Malaysia is coincidentally the only majority-Muslim nation where an attempt to revive the gold standard for both professed religious and economic reasons has gained traction in recent years.

“Fiat currency is a modern issue. How can the Quran mention anything about it?”

- Islamic theologian Yasir Qadhi

Despite its supposedly religious grounding, the Islamic State's monetary policy is more likely part of a broader attempt to cast the group as the leader of a struggle against Western domination. In this narrative, the dollar is “representative of imperialism to take over the Muslim lands,” said Jacob Olidort, a fellow at the Washington Institute for Near East Policy, who specializes in conservative and fundamentalist Islamic movements.
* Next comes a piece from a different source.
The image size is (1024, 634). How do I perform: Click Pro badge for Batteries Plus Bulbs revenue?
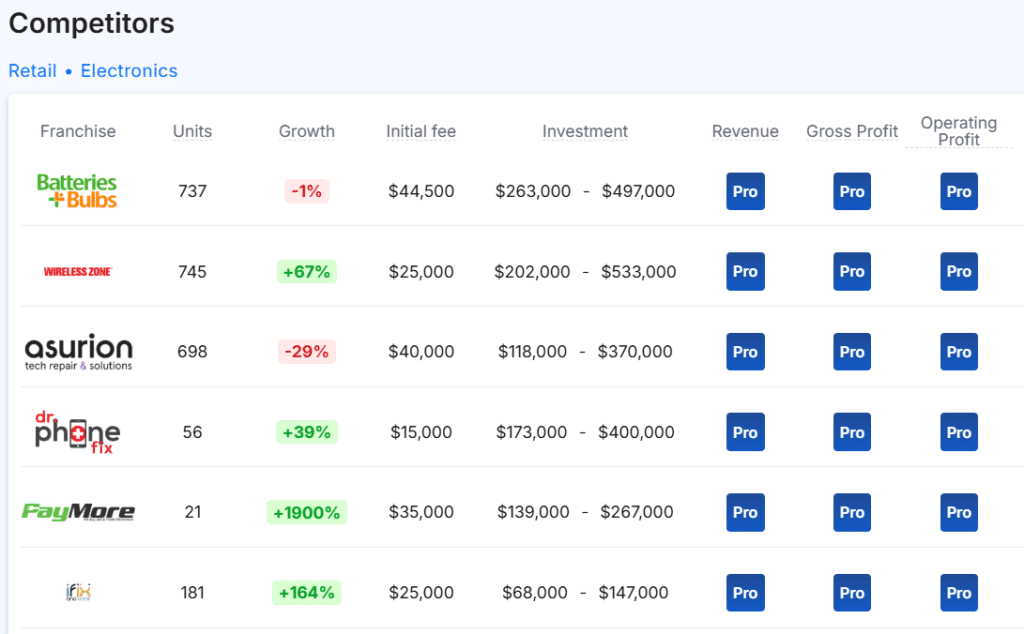pos(745,191)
The video describes the September 11 attacks as the “first blow to their satanic financial system, pulverizing the twin idols of capitalism.” The establishment of the Islamic State with its own gold- and silver-based currency is “the second blow to America’s capitalist financial system of enslavement ... casting into ruins their fraudulent dollar note.”

Qadhi, who works to dissuade Muslim American youth from joining the Islamic State and other radical groups, said its primary tool for recruiting young Western Muslims is an appeal to “political grievances,” like the Syrian government’s oppression of its people or the Israeli government’s mistreatment of Palestinians. A new economic system is one of the “secondary or tertiary issues.”

“They are offering a package deal: ‘We have an entirely new civilization,’” Qadhi said.

He also noted the Islamic State may have more practical considerations as well.

“They understand they cannot be a part of the global economic system,” Qadhi said. “If they were to print money, who is going to accept that money?”